Remember, the bed bugs must come into direct contact with the DE. It also depends on the size of the infestation.
You might see results in a week or two for a small infestation. But for larger infestations, it could take several weeks or even months. The key is patience and consistent application.
DE is a passive pest control method, meaning results may take a while.
This is because bed bugs need to come into direct and prolonged contact with DE for it to be lethal.
It’s also worth noting that DE is ineffective against bed bug eggs until they hatch and start feeding.
Diatomaceous Earth vs. Bed Bug Sprays
You might wonder why you wouldn’t just use a bed bug spray instead.
While sprays are a faster solution, they often contain chemicals that might not be ideal for everyone, especially those with allergies or sensitivities.
Moreover, bed bugs can develop resistance to these chemical sprays. Diatomaceous earth, being a natural substance, doesn’t face this problem.
It’s a slow but steady and, most importantly, a safer solution.
When to Call in the Pros
While DE is an excellent tool in your arsenal against bed bugs, it’s not a standalone solution.
Remember, DE takes time to work and requires direct contact with the bugs. It doesn’t affect bed bug eggs. So it’s tough to tell when all the bugs are finally gone.
It’s best to combine DE with other methods for a robust and foolproof approach. Professional extermination services can be an excellent addition, providing a faster, more comprehensive solution.
These experts can locate hot spots of bed bug activity and use advanced traps and techniques to eradicate the bugs effectively.
Preventive Measures for Bed Bugs
Prevention is better than having to find a cure. Regularly vacuum your home, wash your sheets and blankets in hot water, and inspect secondhand furniture for bed bugs before bringing it inside.
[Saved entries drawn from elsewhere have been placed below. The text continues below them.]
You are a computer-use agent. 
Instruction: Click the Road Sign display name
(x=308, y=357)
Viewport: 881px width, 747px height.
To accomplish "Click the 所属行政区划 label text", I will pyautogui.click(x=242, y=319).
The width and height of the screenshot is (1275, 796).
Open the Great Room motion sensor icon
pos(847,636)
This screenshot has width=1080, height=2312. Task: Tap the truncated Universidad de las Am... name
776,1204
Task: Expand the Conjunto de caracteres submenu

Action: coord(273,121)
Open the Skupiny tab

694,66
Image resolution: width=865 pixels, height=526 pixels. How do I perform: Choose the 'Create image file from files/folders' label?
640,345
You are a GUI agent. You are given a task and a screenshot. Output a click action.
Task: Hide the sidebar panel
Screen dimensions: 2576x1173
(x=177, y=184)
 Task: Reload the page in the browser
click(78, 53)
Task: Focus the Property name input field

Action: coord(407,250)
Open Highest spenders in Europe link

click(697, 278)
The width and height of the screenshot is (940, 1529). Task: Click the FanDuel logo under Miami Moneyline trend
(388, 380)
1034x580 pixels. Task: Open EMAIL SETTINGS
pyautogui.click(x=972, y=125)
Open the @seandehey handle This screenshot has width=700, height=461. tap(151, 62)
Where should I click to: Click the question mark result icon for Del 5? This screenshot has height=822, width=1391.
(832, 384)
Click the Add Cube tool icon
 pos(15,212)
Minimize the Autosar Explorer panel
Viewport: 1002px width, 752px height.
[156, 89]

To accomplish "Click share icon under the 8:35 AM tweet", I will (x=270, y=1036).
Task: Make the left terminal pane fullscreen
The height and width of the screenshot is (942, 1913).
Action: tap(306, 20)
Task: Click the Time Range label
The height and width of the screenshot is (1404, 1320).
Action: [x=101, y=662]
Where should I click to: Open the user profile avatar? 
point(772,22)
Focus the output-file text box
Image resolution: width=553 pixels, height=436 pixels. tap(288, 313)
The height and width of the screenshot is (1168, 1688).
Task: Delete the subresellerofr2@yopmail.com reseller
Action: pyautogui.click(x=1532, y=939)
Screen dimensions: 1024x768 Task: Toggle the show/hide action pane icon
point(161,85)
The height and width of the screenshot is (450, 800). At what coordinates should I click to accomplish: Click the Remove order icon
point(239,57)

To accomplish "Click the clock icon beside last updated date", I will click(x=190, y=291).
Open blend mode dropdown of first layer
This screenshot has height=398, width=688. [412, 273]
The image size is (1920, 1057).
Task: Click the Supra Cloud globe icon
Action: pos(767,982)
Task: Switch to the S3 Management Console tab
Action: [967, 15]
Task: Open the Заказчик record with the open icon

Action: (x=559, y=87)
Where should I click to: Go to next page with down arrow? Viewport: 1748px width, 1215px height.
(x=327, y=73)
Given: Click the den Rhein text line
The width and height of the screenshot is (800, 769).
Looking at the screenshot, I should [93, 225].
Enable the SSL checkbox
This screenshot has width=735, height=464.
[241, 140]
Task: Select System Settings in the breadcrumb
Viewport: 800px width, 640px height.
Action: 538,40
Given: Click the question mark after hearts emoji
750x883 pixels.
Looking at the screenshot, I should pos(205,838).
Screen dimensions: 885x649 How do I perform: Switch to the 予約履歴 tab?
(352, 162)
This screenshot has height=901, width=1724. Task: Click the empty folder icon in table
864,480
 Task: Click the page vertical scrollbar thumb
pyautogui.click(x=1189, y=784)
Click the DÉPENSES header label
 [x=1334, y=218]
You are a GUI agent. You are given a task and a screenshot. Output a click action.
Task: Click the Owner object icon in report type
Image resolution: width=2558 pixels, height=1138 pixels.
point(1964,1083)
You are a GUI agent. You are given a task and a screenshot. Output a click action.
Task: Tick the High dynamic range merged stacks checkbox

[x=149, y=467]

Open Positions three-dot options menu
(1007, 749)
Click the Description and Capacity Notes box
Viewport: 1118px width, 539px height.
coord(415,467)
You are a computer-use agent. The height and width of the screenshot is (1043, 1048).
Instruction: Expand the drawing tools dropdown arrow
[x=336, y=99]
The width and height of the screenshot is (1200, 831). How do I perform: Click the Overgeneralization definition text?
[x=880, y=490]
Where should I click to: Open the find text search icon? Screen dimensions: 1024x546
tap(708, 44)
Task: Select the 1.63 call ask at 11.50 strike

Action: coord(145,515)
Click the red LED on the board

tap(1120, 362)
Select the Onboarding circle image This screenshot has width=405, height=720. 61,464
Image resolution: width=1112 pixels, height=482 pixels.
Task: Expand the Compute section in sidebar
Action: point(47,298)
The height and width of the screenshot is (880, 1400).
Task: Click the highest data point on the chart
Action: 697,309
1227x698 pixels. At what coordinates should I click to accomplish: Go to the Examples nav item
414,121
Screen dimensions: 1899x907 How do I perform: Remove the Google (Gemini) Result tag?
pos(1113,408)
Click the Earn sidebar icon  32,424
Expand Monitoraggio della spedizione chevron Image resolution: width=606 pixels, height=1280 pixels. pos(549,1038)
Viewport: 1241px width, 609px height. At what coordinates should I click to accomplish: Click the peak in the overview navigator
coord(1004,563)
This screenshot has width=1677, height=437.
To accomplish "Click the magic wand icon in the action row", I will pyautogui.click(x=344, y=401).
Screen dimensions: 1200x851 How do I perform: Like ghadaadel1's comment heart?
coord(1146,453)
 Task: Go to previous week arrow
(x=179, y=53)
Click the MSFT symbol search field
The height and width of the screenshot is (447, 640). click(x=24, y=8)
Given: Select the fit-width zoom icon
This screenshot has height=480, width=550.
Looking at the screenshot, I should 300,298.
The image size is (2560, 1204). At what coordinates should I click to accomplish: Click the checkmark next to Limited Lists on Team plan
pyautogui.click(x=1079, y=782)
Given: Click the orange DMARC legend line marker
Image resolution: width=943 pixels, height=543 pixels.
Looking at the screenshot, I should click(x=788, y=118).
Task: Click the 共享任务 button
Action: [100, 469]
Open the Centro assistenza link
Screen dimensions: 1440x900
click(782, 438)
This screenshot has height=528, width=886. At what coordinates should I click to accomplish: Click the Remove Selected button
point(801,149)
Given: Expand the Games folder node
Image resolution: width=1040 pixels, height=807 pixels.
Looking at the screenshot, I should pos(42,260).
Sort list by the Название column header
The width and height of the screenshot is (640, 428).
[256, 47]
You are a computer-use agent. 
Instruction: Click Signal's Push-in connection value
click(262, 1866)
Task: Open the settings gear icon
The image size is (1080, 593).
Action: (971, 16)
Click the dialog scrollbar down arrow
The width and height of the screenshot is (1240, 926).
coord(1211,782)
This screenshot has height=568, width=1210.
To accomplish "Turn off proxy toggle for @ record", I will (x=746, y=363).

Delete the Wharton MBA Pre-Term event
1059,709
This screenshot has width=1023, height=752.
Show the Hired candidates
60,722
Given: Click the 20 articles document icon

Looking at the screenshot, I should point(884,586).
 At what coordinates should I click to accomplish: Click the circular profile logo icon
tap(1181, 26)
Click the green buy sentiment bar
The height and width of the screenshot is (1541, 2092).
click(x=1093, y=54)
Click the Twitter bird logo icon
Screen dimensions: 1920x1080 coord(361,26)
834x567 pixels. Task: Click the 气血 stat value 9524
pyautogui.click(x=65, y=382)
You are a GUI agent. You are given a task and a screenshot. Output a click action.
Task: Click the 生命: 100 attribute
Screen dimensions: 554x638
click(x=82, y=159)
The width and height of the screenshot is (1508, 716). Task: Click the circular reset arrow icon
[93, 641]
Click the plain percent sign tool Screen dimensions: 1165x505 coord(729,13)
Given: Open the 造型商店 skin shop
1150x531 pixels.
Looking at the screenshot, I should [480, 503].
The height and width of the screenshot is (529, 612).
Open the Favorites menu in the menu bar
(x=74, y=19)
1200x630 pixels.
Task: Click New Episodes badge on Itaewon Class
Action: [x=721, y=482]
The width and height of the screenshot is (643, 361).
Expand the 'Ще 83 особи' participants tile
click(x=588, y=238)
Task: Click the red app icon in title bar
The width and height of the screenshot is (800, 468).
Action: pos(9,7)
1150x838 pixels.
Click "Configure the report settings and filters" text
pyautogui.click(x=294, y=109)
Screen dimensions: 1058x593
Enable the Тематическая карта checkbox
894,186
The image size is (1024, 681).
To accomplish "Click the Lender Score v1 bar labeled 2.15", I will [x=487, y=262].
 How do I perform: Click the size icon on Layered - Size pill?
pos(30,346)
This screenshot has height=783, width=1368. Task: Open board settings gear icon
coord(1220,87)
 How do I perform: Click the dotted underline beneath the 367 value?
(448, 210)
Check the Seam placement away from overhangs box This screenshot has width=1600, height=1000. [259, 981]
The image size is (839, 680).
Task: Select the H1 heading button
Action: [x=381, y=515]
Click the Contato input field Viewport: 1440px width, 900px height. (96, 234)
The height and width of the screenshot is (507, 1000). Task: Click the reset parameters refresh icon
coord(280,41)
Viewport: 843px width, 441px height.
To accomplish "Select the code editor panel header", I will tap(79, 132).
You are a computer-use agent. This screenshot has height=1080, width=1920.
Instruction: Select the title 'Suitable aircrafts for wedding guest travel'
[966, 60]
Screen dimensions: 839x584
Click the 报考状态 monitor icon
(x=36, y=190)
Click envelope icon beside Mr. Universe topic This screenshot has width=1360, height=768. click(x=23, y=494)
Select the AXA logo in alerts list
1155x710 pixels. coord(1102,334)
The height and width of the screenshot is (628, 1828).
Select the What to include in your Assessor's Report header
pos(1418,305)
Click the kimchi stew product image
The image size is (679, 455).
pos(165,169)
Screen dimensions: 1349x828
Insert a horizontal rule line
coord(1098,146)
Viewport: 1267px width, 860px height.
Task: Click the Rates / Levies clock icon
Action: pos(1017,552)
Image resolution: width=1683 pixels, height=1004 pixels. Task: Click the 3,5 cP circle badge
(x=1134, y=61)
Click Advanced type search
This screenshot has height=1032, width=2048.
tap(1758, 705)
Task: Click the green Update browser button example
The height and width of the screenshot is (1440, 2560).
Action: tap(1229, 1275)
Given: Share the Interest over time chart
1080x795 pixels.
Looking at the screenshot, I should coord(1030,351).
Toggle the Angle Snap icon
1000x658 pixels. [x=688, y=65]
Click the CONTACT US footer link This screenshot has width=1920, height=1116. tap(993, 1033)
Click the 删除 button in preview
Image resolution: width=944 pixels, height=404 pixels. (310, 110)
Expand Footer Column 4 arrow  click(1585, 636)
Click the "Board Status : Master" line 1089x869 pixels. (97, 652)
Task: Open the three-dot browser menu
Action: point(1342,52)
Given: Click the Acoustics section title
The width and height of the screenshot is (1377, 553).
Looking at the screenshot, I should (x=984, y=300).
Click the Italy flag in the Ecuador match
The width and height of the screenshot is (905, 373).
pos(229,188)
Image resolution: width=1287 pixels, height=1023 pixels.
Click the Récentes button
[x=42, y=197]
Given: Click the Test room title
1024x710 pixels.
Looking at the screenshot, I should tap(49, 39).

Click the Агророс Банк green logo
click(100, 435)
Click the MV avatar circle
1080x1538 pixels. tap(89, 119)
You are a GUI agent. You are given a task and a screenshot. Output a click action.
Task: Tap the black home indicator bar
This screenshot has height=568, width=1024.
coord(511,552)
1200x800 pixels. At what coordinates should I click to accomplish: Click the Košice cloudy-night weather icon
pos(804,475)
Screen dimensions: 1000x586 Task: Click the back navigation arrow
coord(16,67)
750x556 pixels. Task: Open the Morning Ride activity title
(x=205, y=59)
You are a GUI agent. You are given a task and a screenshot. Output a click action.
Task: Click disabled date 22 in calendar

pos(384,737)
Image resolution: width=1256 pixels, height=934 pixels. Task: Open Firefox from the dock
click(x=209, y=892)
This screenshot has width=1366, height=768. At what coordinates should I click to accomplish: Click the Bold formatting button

Also, after a vacation, wash your clothes immediately to avoid bringing home unwelcome hitchhikers.
Wrapping it Up
If you’re looking for an affordable, safe, and natural solution to your bed bug problem, diatomaceous earth is a great choice.
It might take a bit of time and patience, but it’s worth the wait.
Remember, DE is not a standalone solution, and it’s best used in conjunction with other bed bug control methods.